┌─ THE DATA

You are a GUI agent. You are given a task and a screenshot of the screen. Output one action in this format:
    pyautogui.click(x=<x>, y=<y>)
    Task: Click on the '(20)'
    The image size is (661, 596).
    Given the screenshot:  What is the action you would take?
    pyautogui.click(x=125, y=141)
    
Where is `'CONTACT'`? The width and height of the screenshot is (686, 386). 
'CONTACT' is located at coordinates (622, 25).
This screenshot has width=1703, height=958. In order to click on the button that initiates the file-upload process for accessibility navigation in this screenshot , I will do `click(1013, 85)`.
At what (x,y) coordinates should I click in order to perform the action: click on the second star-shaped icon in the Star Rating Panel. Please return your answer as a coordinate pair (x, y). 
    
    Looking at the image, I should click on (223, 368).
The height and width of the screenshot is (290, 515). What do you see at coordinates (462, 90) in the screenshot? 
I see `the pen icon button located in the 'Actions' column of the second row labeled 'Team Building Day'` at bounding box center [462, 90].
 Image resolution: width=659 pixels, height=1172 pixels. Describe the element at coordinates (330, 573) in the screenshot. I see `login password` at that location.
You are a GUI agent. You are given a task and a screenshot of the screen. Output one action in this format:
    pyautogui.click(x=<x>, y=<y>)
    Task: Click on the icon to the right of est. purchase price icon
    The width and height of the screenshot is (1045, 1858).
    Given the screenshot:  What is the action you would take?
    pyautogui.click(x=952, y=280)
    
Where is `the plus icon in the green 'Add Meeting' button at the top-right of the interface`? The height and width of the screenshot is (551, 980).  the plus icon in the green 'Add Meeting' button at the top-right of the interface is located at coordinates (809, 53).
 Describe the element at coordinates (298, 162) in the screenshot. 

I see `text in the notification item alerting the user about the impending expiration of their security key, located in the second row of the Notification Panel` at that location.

└─

WORK INSTRUCTIONS:
Copy out verbatim, without any change, the part of the items above that opens with the line containing "At what (x,y)" and closes with the line containing "Image resolution: width=659", including both of those lines.

WRITTEN SOLUTION:
At what (x,y) coordinates should I click in order to perform the action: click on the second star-shaped icon in the Star Rating Panel. Please return your answer as a coordinate pair (x, y). 
    
    Looking at the image, I should click on (223, 368).
The height and width of the screenshot is (290, 515). What do you see at coordinates (462, 90) in the screenshot? 
I see `the pen icon button located in the 'Actions' column of the second row labeled 'Team Building Day'` at bounding box center [462, 90].
 Image resolution: width=659 pixels, height=1172 pixels. Describe the element at coordinates (330, 573) in the screenshot. I see `login password` at that location.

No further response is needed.